This entire train of thought swirled in and out of my head in a matter of seconds. Even though I could see the ultimate denouement of this story, I felt powerless to articulate anything. To speak my mind would be to lose him. So instead I said: ‘David . . . as you predicted, it’s not my sort of novel. I’m pleased that Polly so rates it. And let’s face facts – I could be wrong about it.’
That was the closest we ever came to a moment of real conflict – and, typical me, I defused it before it could blow up into something terrible and honest. He left that afternoon with the manuscript. Months passed. We continued to have our three afternoons a week. As the late-January publication date approached, David finally did start communicating his nervousness about the novel’s possible reception.
‘Well, one thing you must know already,’ I said, ‘is that high modernism has always divided people. So you will undoubtedly get wildly divisive reactions to it. And there’s nothing wrong with that.’

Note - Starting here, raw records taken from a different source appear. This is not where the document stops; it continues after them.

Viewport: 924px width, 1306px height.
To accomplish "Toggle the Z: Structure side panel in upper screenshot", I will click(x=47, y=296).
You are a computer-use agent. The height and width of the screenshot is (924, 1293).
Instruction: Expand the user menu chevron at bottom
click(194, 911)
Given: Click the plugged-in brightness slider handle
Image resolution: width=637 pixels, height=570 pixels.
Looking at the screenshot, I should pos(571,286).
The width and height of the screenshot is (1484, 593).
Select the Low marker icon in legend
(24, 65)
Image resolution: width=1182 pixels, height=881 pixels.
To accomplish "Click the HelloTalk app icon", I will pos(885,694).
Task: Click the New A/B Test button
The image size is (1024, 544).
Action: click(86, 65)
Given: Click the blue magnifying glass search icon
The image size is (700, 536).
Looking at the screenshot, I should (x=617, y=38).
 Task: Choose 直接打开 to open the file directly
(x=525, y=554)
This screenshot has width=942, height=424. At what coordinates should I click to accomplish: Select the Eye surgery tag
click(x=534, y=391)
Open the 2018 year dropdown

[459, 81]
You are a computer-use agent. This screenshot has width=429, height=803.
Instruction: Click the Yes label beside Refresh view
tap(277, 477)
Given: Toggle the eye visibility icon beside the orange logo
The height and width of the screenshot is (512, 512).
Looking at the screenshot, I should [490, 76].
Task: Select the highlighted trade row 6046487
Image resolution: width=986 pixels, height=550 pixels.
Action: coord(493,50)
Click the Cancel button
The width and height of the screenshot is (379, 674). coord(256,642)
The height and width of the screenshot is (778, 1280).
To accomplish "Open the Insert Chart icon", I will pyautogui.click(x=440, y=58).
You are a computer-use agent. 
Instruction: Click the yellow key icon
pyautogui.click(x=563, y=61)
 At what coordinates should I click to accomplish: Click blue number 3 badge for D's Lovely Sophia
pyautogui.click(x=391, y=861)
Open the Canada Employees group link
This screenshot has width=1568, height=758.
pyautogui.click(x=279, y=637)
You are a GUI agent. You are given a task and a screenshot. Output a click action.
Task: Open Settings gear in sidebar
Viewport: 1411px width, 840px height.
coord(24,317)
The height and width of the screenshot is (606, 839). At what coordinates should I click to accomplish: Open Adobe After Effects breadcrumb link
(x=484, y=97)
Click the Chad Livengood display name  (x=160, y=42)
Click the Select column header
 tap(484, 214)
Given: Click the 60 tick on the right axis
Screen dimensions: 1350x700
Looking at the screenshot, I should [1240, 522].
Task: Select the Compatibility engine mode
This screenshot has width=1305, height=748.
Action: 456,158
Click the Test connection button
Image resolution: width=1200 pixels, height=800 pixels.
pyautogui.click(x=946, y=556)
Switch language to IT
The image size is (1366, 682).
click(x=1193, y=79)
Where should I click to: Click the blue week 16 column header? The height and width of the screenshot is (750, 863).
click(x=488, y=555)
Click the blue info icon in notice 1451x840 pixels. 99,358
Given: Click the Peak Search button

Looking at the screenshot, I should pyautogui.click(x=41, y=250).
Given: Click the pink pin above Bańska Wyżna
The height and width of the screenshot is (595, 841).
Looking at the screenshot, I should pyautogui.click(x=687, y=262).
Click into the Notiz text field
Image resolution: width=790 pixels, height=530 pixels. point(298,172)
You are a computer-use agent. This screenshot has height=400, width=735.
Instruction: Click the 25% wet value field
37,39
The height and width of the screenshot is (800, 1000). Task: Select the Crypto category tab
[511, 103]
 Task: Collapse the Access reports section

As it turned out, my worst-case scenario came true. Because it was David Henry’s first novel after such a long period of silence – and because Pentameter Press was such a respected publisher – it received an extensive amount of critical attention. And with one or two exceptions, he was slaughtered. The
Atlantic
was the first review out – and their critic (who was a self-confessed David admirer) pronounced himself baffled as to why he had ‘
slammed the door on his talent as a hip comic novelist with such shrewd compassion
’ to write such ‘
nonsensical contortions
’. The
New Yorker
limited its appraisal to a paragraph on its ‘New and Noteworthy’ page:
‘A campus novelist decides he’s going to out-Finnegan Joyce – on a Canadian highway no less! The result is a novel that reads like a parody of the French
nouveau roman . . .
though it’s dubious whether any French
nouveau roman
had so many references to pudenda and maple-glazed doughnuts . . . which, we think, is something of a fictional first . . .’
But it was the
New York Times
which really trashed him. Their critic – I won’t even mention her name, I am still so enraged by her thoroughgoing vindictiveness – wasn’t simply content to damn the novel for its obvious flaws. Instead she had to use it as a platform to trawl through David’s two previous novels and proclaim that his once-touted brilliance was merely a
‘shabby veneer which allowed him to con a willing public into believing that he was the pumped pectoral polymath of every Radcliffe girl’s dreams . . . whereas close scrutiny of his limited and limiting oeuvre show him to be a second-rate intellect who, in true American huckster style, has conned his way into the upper echelons of the academy . . . and now has the arrogance to think that he can play anti-narrative games and not get found out. If this absurd enterprise of a novel demonstrates anything, it’s that David Henry deserves to be finally found out.’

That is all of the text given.